Stored records
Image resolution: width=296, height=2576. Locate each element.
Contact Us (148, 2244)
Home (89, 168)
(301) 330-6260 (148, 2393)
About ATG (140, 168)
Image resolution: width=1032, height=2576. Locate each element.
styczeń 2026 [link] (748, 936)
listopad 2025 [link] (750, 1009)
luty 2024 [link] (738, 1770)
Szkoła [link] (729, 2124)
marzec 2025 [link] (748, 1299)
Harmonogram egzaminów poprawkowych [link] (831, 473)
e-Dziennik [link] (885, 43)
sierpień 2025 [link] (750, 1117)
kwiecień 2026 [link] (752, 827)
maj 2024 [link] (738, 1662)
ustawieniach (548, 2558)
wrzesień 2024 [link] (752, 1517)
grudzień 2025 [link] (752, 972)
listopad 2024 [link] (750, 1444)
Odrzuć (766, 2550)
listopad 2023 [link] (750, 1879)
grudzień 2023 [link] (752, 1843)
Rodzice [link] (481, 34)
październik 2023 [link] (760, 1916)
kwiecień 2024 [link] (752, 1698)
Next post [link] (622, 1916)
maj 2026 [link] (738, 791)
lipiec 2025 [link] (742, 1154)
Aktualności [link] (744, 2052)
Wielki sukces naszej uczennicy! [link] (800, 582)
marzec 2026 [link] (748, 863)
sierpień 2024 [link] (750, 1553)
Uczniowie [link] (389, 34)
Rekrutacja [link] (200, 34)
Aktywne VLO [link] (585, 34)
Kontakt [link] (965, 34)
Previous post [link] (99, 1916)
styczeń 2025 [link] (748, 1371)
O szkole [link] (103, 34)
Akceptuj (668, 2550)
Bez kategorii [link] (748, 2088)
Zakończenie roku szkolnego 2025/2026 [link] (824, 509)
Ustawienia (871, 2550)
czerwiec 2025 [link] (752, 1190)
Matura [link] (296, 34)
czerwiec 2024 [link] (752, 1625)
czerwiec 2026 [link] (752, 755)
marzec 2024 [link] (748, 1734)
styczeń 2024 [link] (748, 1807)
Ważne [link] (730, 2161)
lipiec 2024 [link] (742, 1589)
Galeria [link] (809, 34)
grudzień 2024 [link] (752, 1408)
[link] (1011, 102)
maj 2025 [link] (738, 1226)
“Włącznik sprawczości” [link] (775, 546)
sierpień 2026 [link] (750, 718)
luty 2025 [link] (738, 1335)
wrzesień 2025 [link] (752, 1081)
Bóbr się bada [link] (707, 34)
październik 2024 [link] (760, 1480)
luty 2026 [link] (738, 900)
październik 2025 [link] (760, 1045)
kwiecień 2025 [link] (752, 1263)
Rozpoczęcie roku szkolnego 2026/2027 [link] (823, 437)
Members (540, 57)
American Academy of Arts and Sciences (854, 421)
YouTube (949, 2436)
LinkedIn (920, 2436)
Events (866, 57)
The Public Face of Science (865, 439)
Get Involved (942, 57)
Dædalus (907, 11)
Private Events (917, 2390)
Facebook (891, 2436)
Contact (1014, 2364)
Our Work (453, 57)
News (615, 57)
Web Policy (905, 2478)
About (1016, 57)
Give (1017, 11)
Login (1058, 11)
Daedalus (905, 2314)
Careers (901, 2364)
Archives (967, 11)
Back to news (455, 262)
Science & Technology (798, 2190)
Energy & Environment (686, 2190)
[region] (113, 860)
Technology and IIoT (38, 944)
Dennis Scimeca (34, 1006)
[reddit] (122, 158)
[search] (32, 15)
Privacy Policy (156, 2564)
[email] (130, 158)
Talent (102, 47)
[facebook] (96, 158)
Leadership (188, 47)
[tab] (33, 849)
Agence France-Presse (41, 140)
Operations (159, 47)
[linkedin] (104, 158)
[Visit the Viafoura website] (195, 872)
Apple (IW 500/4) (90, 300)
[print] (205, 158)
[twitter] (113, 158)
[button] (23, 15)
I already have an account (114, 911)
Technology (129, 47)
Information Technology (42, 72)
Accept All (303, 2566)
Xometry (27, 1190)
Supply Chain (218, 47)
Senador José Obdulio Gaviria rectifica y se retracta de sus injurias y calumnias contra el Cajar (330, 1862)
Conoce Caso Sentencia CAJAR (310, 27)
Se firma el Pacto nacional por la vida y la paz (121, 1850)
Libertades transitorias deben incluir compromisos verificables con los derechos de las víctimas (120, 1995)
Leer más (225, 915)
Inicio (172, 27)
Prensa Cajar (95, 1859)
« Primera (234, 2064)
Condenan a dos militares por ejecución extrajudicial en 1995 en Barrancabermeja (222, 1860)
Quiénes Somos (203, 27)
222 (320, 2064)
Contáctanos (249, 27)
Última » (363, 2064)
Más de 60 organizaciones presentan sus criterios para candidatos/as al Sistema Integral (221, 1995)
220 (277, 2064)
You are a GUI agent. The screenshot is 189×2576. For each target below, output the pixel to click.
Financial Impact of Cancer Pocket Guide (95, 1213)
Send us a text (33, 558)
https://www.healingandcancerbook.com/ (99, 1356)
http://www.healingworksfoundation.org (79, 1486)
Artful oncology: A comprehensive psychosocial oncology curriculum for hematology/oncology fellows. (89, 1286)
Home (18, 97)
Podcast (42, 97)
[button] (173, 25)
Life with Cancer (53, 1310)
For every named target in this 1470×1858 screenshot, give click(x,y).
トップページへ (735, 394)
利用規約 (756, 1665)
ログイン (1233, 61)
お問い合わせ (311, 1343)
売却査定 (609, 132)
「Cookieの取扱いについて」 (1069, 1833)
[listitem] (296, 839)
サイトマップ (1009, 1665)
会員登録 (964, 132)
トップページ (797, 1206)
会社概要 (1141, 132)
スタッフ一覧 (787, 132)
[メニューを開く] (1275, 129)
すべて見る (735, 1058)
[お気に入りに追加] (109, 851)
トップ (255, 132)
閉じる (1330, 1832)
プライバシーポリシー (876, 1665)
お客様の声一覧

== EXERCISE PROMPT ==
Starting at the line that has "Aktualności [link] (744, 2052)" in the records above, restate word for word every line until the one that has "Kontakt [link] (965, 34)", and include that one as well.

== TASK OUTPUT ==
Aktualności [link] (744, 2052)
Wielki sukces naszej uczennicy! [link] (800, 582)
marzec 2026 [link] (748, 863)
sierpień 2024 [link] (750, 1553)
Uczniowie [link] (389, 34)
Rekrutacja [link] (200, 34)
Aktywne VLO [link] (585, 34)
Kontakt [link] (965, 34)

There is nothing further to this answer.